What to work on:
Please copy out the whole PHYTO interview word for word.

Extract to read:
Kate: PHYTO is a prescriptive line and in France it really enjoys a very stable identity. It’s like a household name. Basically its claim is that it has an answer to almost every hair problem … It’s a large line, very extensive.
Claire: When we became brand managers, they hadn’t had a ‘Brand Manager’ previously; they had ‘Directors of Marketing.’ The branding effort is more focused at this point. We probably do more sales support than you’d see in an average company. I mean, I still have my reps call me and ask me to print out a brochure.
What happens on the shelf is the most important thing. When consumers are by themselves, we need to help them navigate the experience. We do this with charts, brochures, promotions, packaging, and sampling.”
Kate: We’ve really been trying to collaborate on our projects this year because the retail and professional lines are going to be the same visually – compatible with both outlets.
PHYTO entered the US market a little over ten years ago. The US represents a completely different market. The price points in France are closer to the mass-market products here, whereas we’re a very high-end product in the US. So our position [in the US] is that we are a luxury brand, in a niche market.
Claire: Also in France, partly because it’s sold in a pharmacy, the French public puts a different emphasis on the product.
Kate: American customers are more interested in the superficial aspects of hair care – for example, styling their hair. It’s more of a cosmetic market.
Another problem we have in the US is that our products are in boxes and, in the department stores the boxes are just torn up. American consumers want to see the product. If it is in a box, people just take it out to see what it looks like.
Claire: We’re updating the identity. Largely what we’ve been doing this year is communicating to our consumer to help dispel the mystery and to help them navigate the extensive line.
Kate: My favorite part of the job is working with Claire every day (grins). For me my favorite thing about the job is definitely the fact that it’s changing all the time. And I’m constantly being challenged. It definitely keeps you on your toes. Sometimes in a frantic schizophrenic way but…
Since I still feel like I’m a novice in so many ways, this job is a real learning experience for me.

Material provided:
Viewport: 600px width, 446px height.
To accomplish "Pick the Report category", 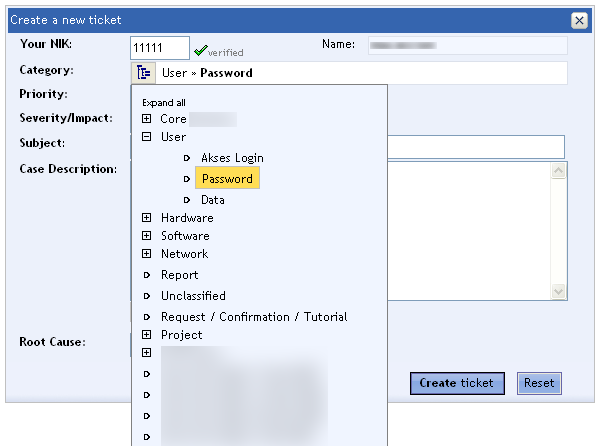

Exercise solution:
Kate: PHYTO is a prescriptive line and in France it really enjoys a very stable identity. It’s like a household name. Basically its claim is that it has an answer to almost every hair problem … It’s a large line, very extensive.
Claire: When we became brand managers, they hadn’t had a ‘Brand Manager’ previously; they had ‘Directors of Marketing.’ The branding effort is more focused at this point. We probably do more sales support than you’d see in an average company. I mean, I still have my reps call me and ask me to print out a brochure.
What happens on the shelf is the most important thing. When consumers are by themselves, we need to help them navigate the experience. We do this with charts, brochures, promotions, packaging, and sampling.”
Kate: We’ve really been trying to collaborate on our projects this year because the retail and professional lines are going to be the same visually – compatible with both outlets.
PHYTO entered the US market a little over ten years ago. The US represents a completely different market. The price points in France are closer to the mass-market products here, whereas we’re a very high-end product in the US. So our position [in the US] is that we are a luxury brand, in a niche market.
Claire: Also in France, partly because it’s sold in a pharmacy, the French public puts a different emphasis on the product.
Kate: American customers are more interested in the superficial aspects of hair care – for example, styling their hair. It’s more of a cosmetic market.
Another problem we have in the US is that our products are in boxes and, in the department stores the boxes are just torn up. American consumers want to see the product. If it is in a box, people just take it out to see what it looks like.
Claire: We’re updating the identity. Largely what we’ve been doing this year is communicating to our consumer to help dispel the mystery and to help them navigate the extensive line.
Kate: My favorite part of the job is working with Claire every day (grins). For me my favorite thing about the job is definitely the fact that it’s changing all the time. And I’m constantly being challenged. It definitely keeps you on your toes. Sometimes in a frantic schizophrenic way but…
Since I still feel like I’m a novice in so many ways, this job is a real learning experience for me.